Maxime Blanc

Personal information
- Date of birth: 23 January 1992 (age 34)
- Place of birth: Avignon, France
- Height: 1.67 m (5 ft 6 in)
- Position: Midfielder

Team information
- Current team: Cannes
- Number: 10

Senior career*
- Years: Team / Apps / (Gls)
- 2010–2013: Lyon II / 66 / (12)
- 2013–2014: Evian II / 10 / (2)
- 2013–2014: Evian / 1 / (0)
- 2014–2015: Arles-Avignon / 27 / (1)
- 2016: Espérance Pernoise
- 2016–2017: Châteauroux / 11 / (1)
- 2017: Chambly / 9 / (0)
- 2017–2021: Villefranche / 107 / (22)
- 2021–2022: FBBP01 / 27 / (3)
- 2022–2024: Villefranche / 52 / (9)
- 2024–: Cannes / 9 / (0)

= Maxime Blanc =

French professional footballer (born 1992)

Maxime Blanc (born 23 January 1992) is a French professional footballer who plays as a midfielder for club Cannes.

==Career==
A product of the Lyon Academy, Blanc signed a three-year deal with Ligue 1 side Evian in July 2013. He made his senior debut, and only league appearance, for Evian in a 3–0 defeat to Nantes on 5 October 2013. In July 2014 he was given permission to trial with Ligue 2 side Arles-Avignon. He subsequently terminated his contract with Evian and signed with Arles-Avignon. He scores his first senior goal whilst with Arles-Avignon, on 1 May 2015, in a 2–0 win over Créteil.

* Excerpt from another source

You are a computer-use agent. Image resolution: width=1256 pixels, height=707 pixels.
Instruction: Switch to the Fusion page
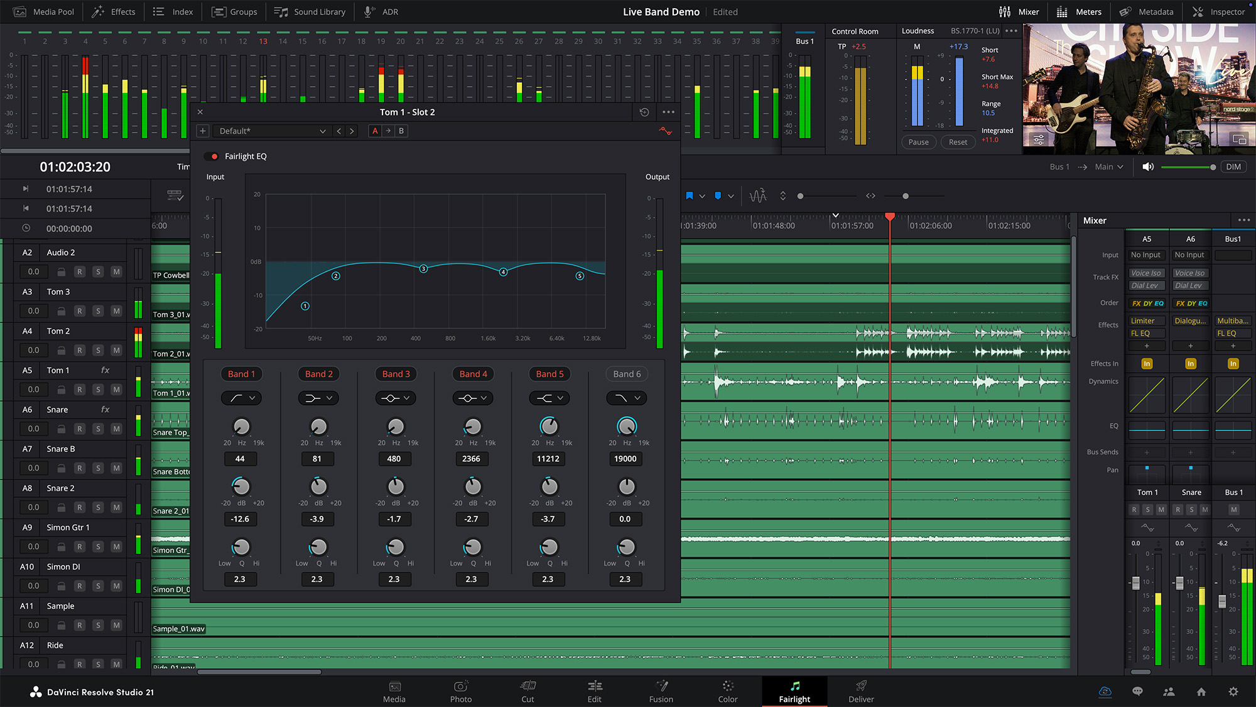point(661,691)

After leaving Arles-Avignon at the end of the 2014–15 season, Blanc spent time with sixth-tier Espérance Pernoise before signing for Châteauroux in the summer of 2016. He stayed only a few months at Châteauroux, before agreeing an 18-month contract with Chambly.

In June 2017, Blanc signed with Villefranche, dropping a division to Championnat National 2.

On 22 June 2021, he signed with FBBP01.

On 17 June 2022, Blanc agreed to return to Villefranche.